|Contact Information for College of Agriculture, Biotechnology & Natural Resources|
|Website||College of Agriculture, Biotechnology & Natural Resources|
|Location||Max Fleischmann Agriculture Building|
|Address||1664 N. Virginia Street
Reno, NV 89557-0222
I have enjoyed defining myself as a big data analyst since my PhD in Computational Algebra (Mathematics). My interest in the fields of human biostatistics and bioinformatics began with research at the human genetics research institute at DeCODE Genetics in Reykyavik, Iceland, and continued with genomics research in obesity and liver disease at George Mason University and INOVA Fairfax Hospital, as well as at the genotyping facility at the Boston University School of Medicine. My positions at the National Center for Genome Research and the Virginia Bioinformatics Institute prepared me to perform critical analyses on very large datasets on a variety of organisms. Currently at the University of Nevada, Reno, as the Director of the Bioinformatics Center, my focus is to provide develop new and robust mathematical and (bio)statistical tools to analyze large whole-genome datasets for researchers state-wide, including GWAS studies, next-generation experiments, and Mass Spectrometry studies.
Our lab focuses on developing new and robust mathematical tools to analyze large whole-genome data sets generated on a variety of platforms.
As expression data contain significant amounts of random variation, and as clusters are dependent on the procedure applied, the assignment of confidence measures to clusters is useful. Specifically, we have implemented an algorithm in the statistical programming language R that assigns confidence measures to groupings of genes obtained by clustering routines. By the use of permutation testing and convex hull methods to simulate pseudo-random gene expression data sets, statistics are obtained from these randomly generated sets to provide a basis for comparison to the original data.

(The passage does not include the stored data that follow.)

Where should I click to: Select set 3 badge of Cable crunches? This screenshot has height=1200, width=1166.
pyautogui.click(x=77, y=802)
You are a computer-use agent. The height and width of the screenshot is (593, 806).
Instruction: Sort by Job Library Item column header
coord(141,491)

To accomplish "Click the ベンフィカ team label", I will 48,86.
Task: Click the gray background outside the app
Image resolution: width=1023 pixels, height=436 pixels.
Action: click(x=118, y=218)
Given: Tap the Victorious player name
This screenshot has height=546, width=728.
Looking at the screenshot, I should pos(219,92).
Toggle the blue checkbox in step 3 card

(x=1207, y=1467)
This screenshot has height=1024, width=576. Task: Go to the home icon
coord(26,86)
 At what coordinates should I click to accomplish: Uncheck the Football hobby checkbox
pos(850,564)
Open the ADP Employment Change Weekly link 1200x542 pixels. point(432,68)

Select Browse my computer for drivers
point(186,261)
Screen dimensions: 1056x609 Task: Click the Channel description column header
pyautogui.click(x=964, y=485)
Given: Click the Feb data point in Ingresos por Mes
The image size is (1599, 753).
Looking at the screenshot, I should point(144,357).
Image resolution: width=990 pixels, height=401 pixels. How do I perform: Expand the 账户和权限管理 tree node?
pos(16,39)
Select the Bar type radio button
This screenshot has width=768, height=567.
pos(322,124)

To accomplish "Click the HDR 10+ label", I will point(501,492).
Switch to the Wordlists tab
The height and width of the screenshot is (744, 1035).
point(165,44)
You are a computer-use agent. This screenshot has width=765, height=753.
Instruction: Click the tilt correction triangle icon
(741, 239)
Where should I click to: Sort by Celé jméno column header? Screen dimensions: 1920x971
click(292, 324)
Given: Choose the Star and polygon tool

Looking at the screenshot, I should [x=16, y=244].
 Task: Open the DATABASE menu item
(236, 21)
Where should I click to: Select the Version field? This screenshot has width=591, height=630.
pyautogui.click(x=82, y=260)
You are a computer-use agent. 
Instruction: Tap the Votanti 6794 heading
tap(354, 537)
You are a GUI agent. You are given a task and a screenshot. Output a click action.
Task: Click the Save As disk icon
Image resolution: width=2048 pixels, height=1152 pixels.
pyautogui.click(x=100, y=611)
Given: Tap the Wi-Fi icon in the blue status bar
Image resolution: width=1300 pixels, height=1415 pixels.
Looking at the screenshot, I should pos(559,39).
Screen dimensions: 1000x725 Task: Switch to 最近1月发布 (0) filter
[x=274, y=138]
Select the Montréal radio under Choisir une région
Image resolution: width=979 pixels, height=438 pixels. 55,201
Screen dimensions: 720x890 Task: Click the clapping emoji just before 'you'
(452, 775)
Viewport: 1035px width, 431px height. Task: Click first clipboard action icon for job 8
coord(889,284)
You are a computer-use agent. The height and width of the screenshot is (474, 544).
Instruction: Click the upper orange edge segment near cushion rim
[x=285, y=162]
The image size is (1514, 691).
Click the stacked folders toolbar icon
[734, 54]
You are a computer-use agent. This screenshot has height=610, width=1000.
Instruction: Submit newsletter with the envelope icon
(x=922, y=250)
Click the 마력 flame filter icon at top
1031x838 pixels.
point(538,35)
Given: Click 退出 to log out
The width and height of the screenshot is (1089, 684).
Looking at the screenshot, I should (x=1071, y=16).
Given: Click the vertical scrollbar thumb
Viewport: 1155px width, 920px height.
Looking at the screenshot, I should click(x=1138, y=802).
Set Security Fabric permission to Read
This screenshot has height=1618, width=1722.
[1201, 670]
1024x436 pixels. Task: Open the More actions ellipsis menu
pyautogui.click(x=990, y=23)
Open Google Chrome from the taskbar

The analysis of big data is a significant challenge for the researcher. The parallel assay of thousands of data points, not all of which are independent, across a number of states or conditions, provides an interesting platform for statistical analyses and the construction of models. Although standard hierarchical clustering techniques can be applied to these data, no standard tools to identify such patterns exist. We have developed a graph-theoretic approach for constructing putative functional network models that suggest hypotheses about functions of unknown genes. This technique has been applied to several current experiments with promising results. An innovative distance metric is under development to provide a measure of similarity between any pair of genes in a more biologically grounded manner than commonly utilized distance metrics. Using these similarity relations, a bi-directional graph is generated by connecting genes based on their degree of similarity. From this graph one can detect "clusters" within the structure of the graph’s connectivity. These clusters provide hypotheses of gene function and interaction, and guide in the association of genes with biochemical pathway changes involved in stress responses and adaptive mechanisms of the organism under study. An on-going study focuses also on the post-analysis findings and the biological meaning behind clusters, an often-neglected step in expression data analysis. We are also comparing these methods to common co-expression network tools.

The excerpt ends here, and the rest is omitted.